What I mean by this is the distinction between theory vs application. Are we actually doing what is right at BE? Do we have a compelling, effective way to reach everyone in the basketball community in an equitable, diverse, inclusive way that means we all feel like we belong and feel like we have been treated equal? Are we reflecting lived experiences? Are we measuring our successes or indeed checking to see if they are working? Or are we just ticking boxes? 

Then it’s behaviours. What is the plan we are working on to drive inclusion? Is it workable? Are we doing too much? Are we doing too little? What are we prioritising? Do we have underlying behaviours that embed inclusion in all areas of the sport?

Once we know all this, we can set targets and objectives, avoid platitudes, and go intentionality where we lack focus. 

Thirdly, I would like to start all the difficult conversations we need to be having. We will always have assumptions about intent. I want to move away from this and start with listening. The art of conversation lies in listening, right? It’s important we have clarity, but we can’t do this if we are not listening. Only after this point can conversations lead to action.  

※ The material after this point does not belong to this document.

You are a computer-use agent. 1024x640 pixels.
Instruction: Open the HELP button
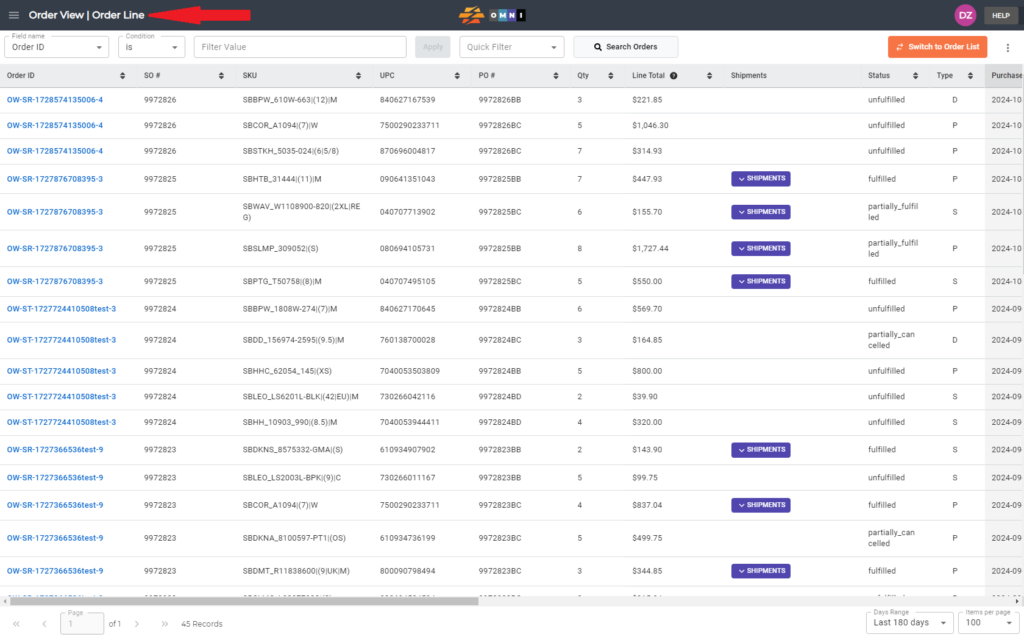(x=1000, y=15)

Watch Brandie in conversation with Future Youth Committee member Esha Nayar

It can be lonely at the top 

Being a black woman in the top room can be a lonely experience.  

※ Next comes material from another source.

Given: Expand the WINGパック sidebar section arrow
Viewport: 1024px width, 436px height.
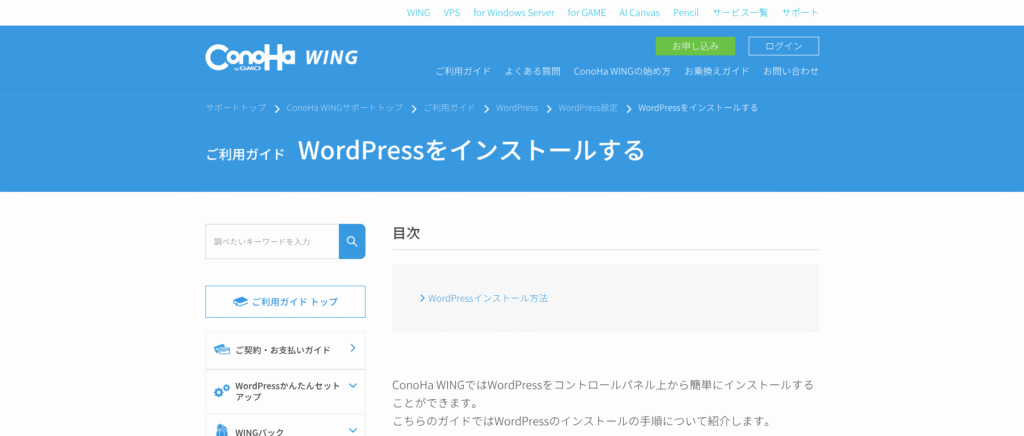Looking at the screenshot, I should point(352,430).
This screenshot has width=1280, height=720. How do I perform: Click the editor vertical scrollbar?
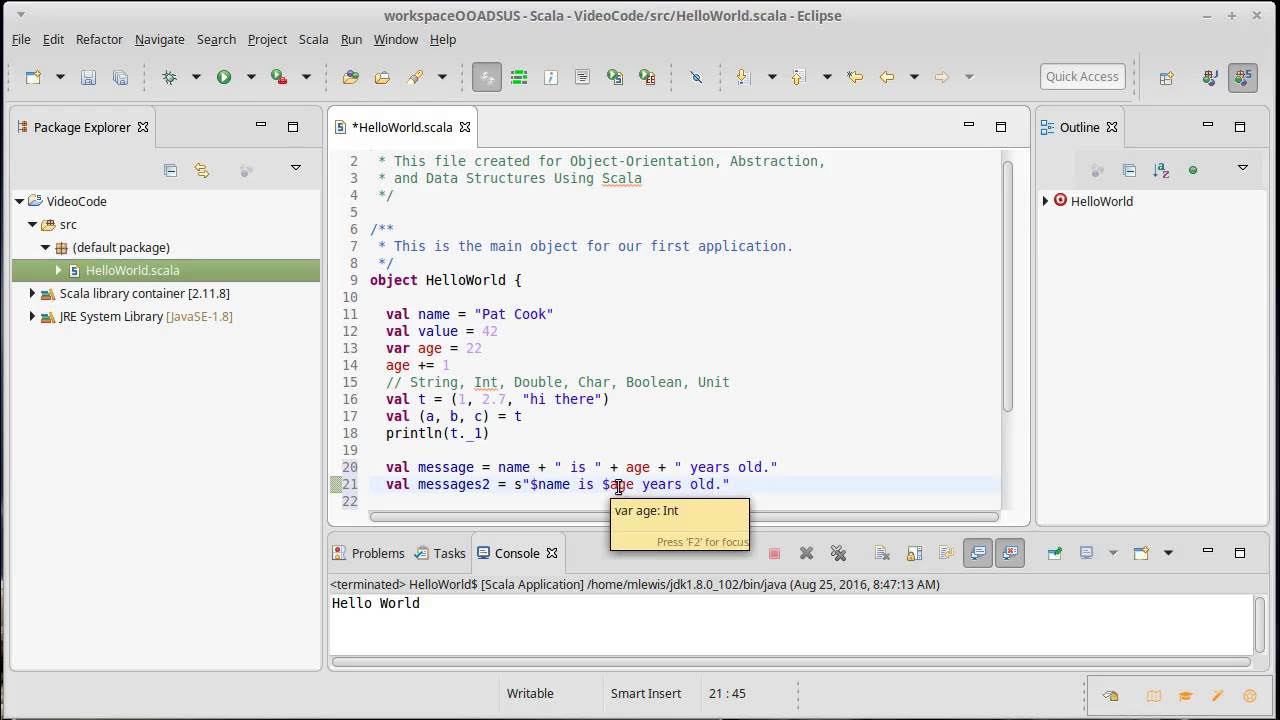click(x=1008, y=285)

For context, I have spent much of my career being the only woman in the top room. Being a black woman is another category.  

I have faced a lot of obstacles throughout my journey. At times it’s been horrid, however the adversity has pushed me to find my own unique voice and I am now full of hope and gratitude.  

What can organisations do? Well, representation matters. So let’s start there, reflecting the communities we serve:  

  • Let’s provide mentors and reverse mentors across boards in organisations 
  • Next, let’s empathise and have empathetic leaders 
  • Next, let’s create safe spaces in organisations so people can speak out 
  • Next, let’s not invite people in organisations and then try and mould them to suit us 
  • Big next? Role modelling is key. Let’s call out bad behaviours when we see this happening 
  • Finally, and my favourite, let’s remember the glass cliff does exist and we need to be mindful of this for women in senior leadership 

ED&I is a marathon 

No matter the acronyms you use, DEI, EDI, IDE, equality, diversity and inclusion simply means:  

  • Equality – to treat everyone the same regardless of their starting point or their needs 
  • Diversity – representation across a wide range of traits, backgrounds, thinking and experiences 
  • Inclusion – the practice of including people in a way that is fair for all; values everyone's differences, and empowers and enables each person to be themselves and achieve their full potential and thrive 

I also like to add equity and belonging to the mix because a key shortcoming of equality is that it can be blind people to the historical and structural disadvantages of different members in our communities and in doing so can perpetuate disparities. 

  • Equity – fair treatment, access, opportunity and advancement for everyone. One’s identity/circumstances (known and unknown) cannot predict outcomes 
  • Belonging – the level of security and comfortability we feel wherever we are, and how we are accepted, supported and included 

ED&I is a marathon, its everyone’s problem if we want sustainability, and that should be our strategic imperative.